# READING PASSAGE

════════════════

He thinks he has pinpointed the issues, then unknown -- anxiety, a lack of sleep and perhaps depression. The former Hilton Head Island resident, who still owns a home here, agreed to stay on part time at College of Charleston to guide the transition of its new coach and as an assistant to George Benson, the college's president.
"I'm going to try and stay busy as hell," Cremins said. "After a year, I'm going to see how everything is, then I'm going to figure out what to do with my life."
He has formed a committee at Georgia Tech, where he coached the Yellow Jackets 19 years and the court is named for him, to bring together as many former coaches and players as possible for the unveiling of the new basketball arena in November.
Cremins visited McCamish Pavillion in August and walked on its recently finished floor.
"I got chills up my spine," Cremins said. "I really got chills. It was so beautiful. I was so proud of what Georgia Tech had done."
Other than his project with the Yellow Jackets, Cremins remains busy with events like the celebrity golf tournament, which raises money for various children's charities. He was one one of several sports figures in the field, including former University of South Carolina running back and Heisman trophy winner George Rogers, retired Boston Red Sox pitcher Tim Wakefield and former NFL players Ken Anderson, Mark Collins and Dwight Hicks.
In its 32nd year, the Hilton Head Island Celebrity Golf has raised more than $3.9 million, according to the event's website. After rain pounded the area early in the week, the sun was out for the tournament, which started at Palmetto Dunes on Friday, moved to Colleton River Plantation and finished at Harbour Town.

════════════════

# STORED DATA
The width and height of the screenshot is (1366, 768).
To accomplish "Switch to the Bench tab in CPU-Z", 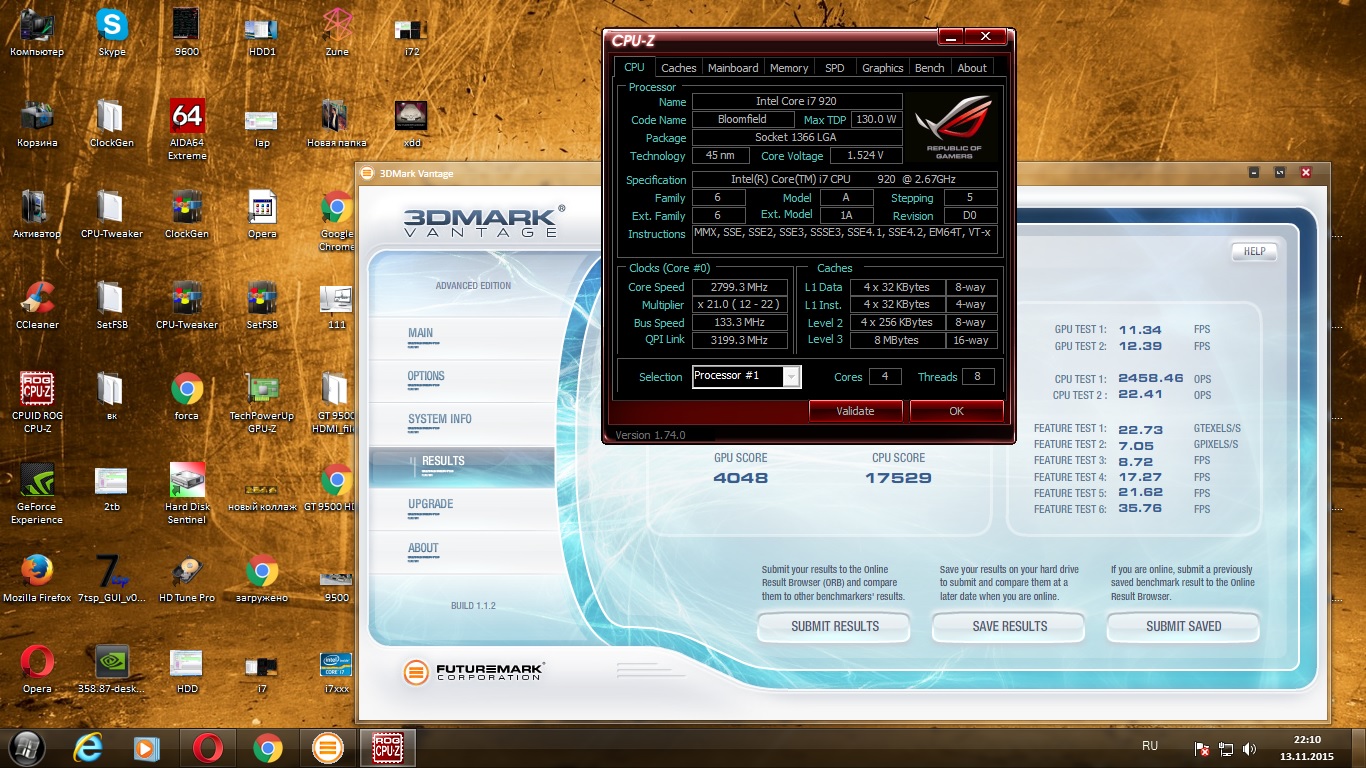I will click(x=929, y=68).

════════════════

# WHAT THIS TASK INVOLVES
Answer these questions from the article about Cremins:
1. For how many years did Cremins coach the Yellow Jackets at Georgia Tech?
2. In which month did Cremins visit McCamish Pavillion?
3. How much money has the Hilton Head Island Celebrity Golf raised, according to the event's website?

# YOUR SOLUTION
1. 19 years
2. August
3. More than $3.9 million